Tuesday, November 25, 2008

MapReduce scheduling

MapReduce is fairly new and Hadoop implementation, as described in the paper , seems rather primitive and has a lot of room for improvement. I am not saying the creators of Hadoop did not do their job, but rather systems like these take time to evolve themselves. LATE is a big step towards improving its performance. The best part about this paper is that it is easy to understand , contrary to the usual scheduling paper where lots of math are used to describe their scheduling policy.

Enough praises.. I didn't like the parameters. I know the authors spent two pages of sensitivity analysis justifying them, and I respect their diligence. I just don't trust such static parameters can adapt to such a wide range of workloads.
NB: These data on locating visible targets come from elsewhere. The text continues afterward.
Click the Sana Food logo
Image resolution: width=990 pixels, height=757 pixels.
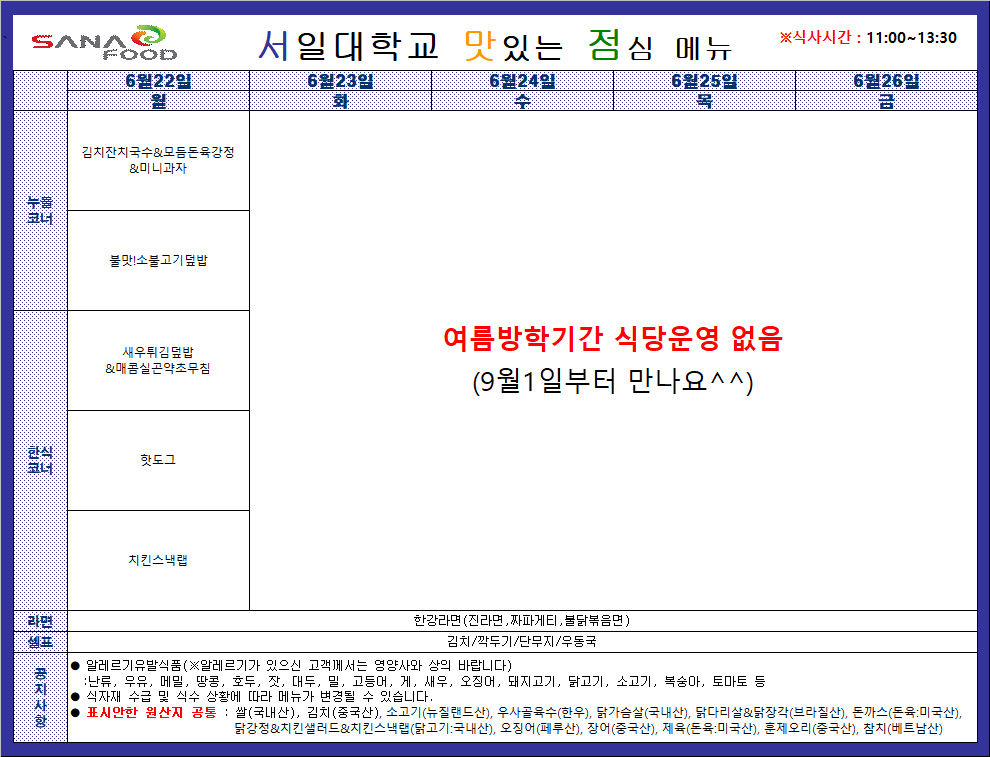(x=105, y=43)
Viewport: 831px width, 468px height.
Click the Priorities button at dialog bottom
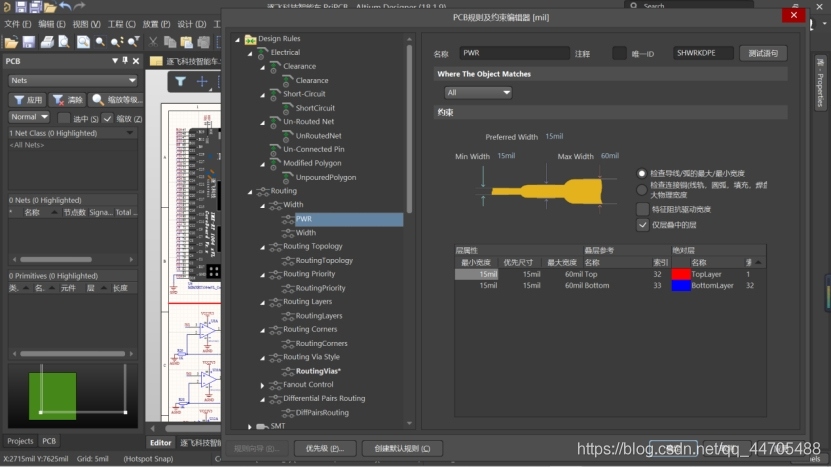coord(325,448)
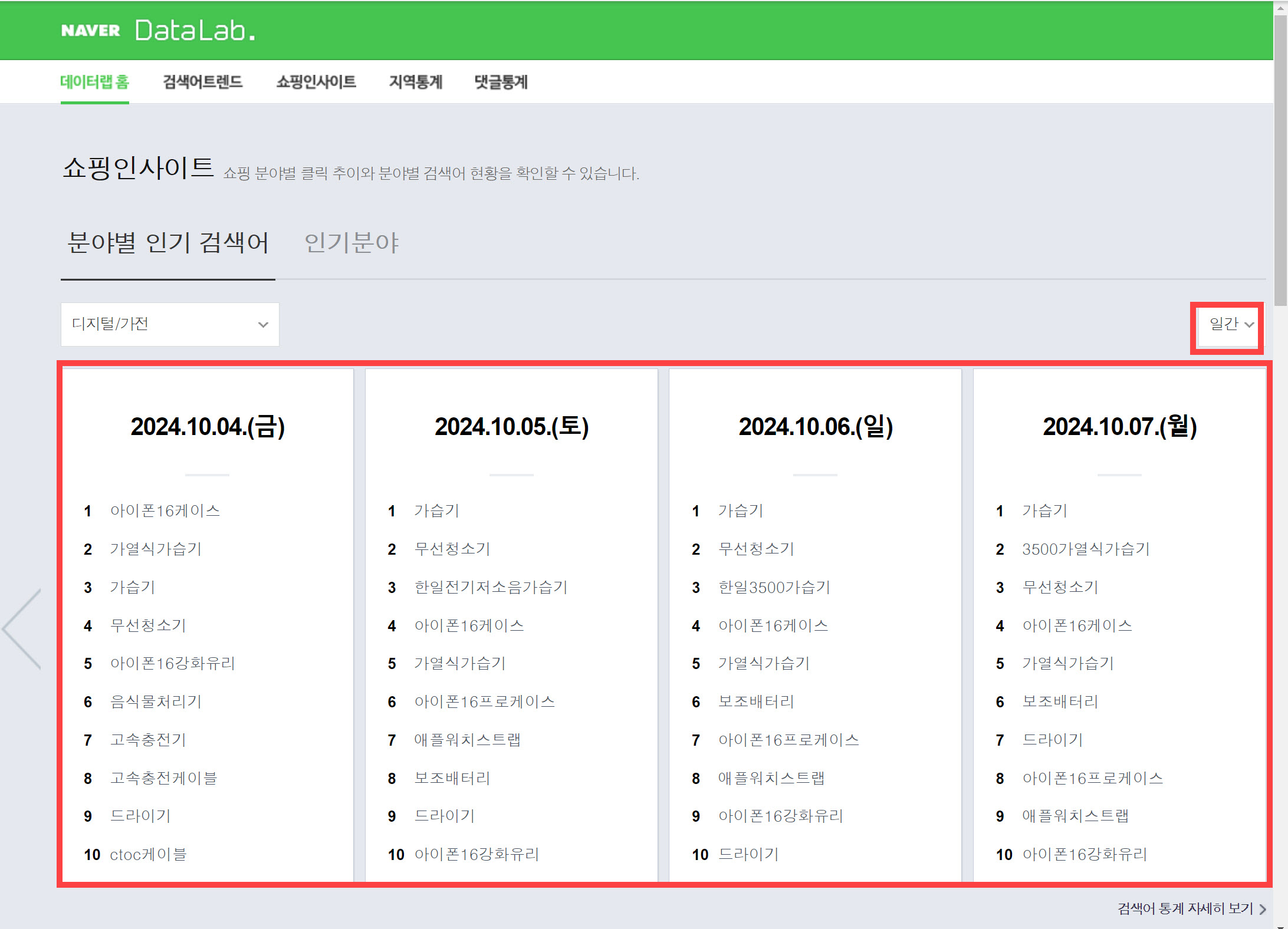The width and height of the screenshot is (1288, 929).
Task: Click the 데이터랩 홈 menu item
Action: tap(94, 82)
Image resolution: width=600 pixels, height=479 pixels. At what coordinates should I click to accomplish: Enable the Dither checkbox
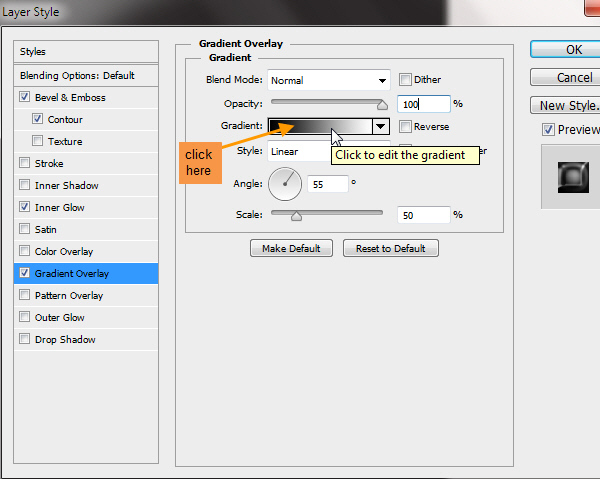[405, 80]
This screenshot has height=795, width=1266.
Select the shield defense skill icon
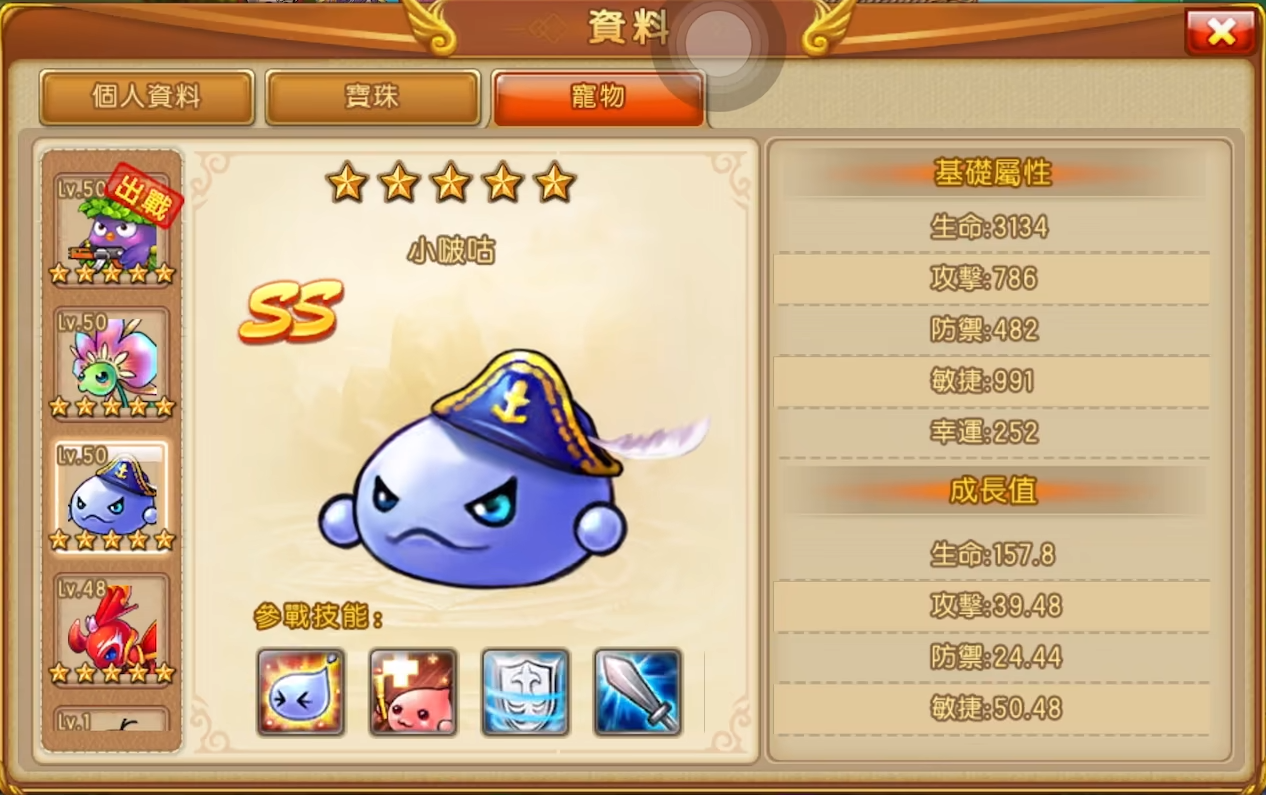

When things get overly complex, can we autotune it like how parallel programming community has done? It is almost impossible to predict performance because there are so many variable factors involved.

This work has much potential, especially because map reduce is merely scratching the surface of many powerful parallel distributed computation models. Many of these are only possible because of the rapid increase in network bandwidth. However, there is still significant differences in network bandwidth between different hosts in a data center. The scheduling decision here does not account for network topology and current machine workload. There are risks to using machines near the straggler as backup though, there is a higher chance for correlated failure because of network issue or machine issue (for a different thread / core on the same physical host)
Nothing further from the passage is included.